> _Written instruction_
Write out, word for word, the part of the data below that opens with the line containing "Given: Click the anchor" and closes with the line containing "tap(374, 365)", including both of those lines.

[Stored dataset items]
★ ★ ★ ★ ★
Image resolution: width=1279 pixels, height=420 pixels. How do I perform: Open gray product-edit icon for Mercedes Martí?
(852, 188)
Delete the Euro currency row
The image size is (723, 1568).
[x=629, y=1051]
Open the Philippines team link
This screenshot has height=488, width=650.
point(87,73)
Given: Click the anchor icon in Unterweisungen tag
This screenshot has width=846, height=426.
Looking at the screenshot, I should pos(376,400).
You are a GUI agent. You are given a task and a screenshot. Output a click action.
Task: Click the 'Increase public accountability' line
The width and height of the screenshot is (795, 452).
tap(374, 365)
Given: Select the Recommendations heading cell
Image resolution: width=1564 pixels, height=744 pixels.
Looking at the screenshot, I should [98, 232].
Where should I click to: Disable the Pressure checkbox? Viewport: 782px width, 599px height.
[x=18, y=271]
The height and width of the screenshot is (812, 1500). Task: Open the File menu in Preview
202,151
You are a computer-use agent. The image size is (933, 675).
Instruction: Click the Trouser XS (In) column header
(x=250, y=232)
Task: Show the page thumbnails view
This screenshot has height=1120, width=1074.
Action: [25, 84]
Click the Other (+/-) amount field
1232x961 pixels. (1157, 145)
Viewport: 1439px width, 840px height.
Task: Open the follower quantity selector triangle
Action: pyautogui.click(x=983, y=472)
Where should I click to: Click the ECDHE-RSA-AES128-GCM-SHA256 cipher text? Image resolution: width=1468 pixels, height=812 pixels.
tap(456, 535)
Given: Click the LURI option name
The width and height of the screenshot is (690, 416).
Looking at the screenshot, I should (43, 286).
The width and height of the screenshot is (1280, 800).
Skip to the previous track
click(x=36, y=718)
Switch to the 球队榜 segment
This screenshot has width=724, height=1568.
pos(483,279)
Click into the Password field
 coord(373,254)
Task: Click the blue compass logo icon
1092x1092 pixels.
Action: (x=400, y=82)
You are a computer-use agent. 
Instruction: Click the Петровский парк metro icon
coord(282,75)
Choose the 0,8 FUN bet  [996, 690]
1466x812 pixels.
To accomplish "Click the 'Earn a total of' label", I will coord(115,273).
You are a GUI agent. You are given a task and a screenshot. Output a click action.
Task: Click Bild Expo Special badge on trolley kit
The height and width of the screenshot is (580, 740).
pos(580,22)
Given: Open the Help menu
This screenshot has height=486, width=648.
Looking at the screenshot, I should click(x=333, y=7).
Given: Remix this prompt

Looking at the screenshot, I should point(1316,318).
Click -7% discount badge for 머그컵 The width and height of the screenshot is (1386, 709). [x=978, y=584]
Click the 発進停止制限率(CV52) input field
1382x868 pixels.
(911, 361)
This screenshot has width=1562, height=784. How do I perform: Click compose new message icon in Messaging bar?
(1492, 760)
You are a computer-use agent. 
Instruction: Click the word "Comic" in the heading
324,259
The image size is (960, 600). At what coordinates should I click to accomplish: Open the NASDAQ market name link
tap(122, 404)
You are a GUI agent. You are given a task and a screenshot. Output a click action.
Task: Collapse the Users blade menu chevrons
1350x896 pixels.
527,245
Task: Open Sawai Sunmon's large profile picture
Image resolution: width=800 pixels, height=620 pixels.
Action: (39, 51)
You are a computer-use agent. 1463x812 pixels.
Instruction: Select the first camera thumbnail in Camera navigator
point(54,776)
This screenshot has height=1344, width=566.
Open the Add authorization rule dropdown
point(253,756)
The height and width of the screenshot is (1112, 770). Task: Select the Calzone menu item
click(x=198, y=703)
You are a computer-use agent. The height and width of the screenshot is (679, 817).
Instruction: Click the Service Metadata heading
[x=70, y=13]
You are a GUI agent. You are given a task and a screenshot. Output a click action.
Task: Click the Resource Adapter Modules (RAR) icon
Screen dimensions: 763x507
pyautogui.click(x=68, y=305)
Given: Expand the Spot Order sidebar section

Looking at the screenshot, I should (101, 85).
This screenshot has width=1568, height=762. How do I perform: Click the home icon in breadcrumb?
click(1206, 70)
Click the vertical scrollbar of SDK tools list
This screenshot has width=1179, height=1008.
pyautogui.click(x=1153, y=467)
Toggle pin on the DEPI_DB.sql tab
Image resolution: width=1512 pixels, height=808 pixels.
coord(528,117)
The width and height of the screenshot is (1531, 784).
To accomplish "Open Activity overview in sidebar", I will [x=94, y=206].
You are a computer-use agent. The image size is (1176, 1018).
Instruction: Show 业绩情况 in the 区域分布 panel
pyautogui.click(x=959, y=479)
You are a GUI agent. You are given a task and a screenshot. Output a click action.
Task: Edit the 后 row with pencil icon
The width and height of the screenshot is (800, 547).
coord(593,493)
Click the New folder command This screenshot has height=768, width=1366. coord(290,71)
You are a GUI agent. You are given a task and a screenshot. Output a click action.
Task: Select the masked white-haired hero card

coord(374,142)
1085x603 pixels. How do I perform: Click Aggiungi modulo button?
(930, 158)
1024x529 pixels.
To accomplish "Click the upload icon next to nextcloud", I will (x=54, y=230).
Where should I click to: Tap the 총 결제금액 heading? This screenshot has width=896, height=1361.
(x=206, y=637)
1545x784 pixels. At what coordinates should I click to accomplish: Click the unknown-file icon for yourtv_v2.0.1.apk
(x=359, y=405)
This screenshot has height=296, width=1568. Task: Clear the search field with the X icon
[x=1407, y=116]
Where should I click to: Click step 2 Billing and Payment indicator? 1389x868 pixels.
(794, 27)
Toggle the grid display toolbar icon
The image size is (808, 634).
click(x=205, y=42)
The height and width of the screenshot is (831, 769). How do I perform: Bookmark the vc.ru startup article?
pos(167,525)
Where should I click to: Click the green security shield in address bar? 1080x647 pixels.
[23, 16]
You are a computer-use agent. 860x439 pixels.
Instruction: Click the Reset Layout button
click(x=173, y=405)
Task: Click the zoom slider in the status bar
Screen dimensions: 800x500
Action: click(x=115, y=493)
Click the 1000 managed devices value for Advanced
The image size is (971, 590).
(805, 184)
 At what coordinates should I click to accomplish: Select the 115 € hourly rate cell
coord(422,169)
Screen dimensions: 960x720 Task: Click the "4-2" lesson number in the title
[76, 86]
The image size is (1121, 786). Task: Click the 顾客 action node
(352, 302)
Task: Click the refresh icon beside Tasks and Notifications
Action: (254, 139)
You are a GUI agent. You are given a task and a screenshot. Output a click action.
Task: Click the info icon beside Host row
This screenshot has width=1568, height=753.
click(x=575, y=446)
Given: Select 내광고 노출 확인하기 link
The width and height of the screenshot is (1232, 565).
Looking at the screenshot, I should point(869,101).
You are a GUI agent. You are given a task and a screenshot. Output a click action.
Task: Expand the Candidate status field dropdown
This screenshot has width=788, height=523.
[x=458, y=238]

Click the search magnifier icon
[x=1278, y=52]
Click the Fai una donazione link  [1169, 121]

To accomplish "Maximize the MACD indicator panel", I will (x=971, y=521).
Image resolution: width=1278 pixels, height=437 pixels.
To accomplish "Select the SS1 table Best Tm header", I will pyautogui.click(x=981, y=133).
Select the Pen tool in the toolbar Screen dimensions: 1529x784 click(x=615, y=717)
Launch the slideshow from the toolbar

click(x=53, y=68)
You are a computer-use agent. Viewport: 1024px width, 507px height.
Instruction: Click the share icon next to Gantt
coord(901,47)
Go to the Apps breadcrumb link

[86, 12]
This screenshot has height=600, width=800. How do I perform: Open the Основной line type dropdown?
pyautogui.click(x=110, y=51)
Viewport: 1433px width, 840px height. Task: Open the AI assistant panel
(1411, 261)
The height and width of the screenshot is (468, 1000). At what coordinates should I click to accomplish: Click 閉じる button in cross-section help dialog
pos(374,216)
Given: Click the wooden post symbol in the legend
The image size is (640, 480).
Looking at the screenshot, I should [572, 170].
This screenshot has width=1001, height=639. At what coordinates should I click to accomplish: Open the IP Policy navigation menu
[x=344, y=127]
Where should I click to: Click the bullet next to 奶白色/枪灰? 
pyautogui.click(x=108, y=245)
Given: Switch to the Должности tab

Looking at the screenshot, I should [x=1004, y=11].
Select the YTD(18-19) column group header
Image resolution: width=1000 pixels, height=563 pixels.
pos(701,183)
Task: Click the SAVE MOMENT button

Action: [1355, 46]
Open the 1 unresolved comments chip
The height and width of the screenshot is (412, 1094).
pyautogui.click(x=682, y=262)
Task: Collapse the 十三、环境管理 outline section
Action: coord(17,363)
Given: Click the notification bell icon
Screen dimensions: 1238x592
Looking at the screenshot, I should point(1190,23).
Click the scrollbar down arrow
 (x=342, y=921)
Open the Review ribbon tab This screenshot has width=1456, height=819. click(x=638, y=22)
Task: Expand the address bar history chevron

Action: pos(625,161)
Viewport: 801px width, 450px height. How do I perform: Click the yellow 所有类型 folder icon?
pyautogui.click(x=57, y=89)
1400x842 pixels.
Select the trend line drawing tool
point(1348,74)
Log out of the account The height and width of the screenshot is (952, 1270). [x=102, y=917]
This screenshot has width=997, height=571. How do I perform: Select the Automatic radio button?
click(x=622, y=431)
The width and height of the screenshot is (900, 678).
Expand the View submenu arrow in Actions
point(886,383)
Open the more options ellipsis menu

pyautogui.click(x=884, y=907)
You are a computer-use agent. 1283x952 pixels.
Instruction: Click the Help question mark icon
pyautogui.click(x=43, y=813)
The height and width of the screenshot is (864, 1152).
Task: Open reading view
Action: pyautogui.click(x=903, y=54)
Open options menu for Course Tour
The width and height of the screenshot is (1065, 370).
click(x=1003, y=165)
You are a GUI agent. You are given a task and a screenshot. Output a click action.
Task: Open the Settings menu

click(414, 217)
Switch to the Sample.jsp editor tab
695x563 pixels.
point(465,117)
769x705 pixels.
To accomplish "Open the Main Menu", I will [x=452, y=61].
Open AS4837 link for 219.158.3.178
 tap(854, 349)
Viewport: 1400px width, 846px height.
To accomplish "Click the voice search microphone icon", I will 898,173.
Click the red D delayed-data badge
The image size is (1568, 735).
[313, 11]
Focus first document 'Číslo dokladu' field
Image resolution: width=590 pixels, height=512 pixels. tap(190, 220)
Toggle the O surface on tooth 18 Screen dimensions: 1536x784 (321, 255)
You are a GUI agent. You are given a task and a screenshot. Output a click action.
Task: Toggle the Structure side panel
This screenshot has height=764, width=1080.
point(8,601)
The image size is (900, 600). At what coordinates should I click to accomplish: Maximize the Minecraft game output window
★ ★ ★ ★ ★
> _Output below_
Given: Click the anchor icon in Unterweisungen tag
This screenshot has width=846, height=426.
Looking at the screenshot, I should pos(376,400).
You are a GUI agent. You are given a task and a screenshot. Output a click action.
Task: Click the 'Increase public accountability' line
The width and height of the screenshot is (795, 452).
tap(374, 365)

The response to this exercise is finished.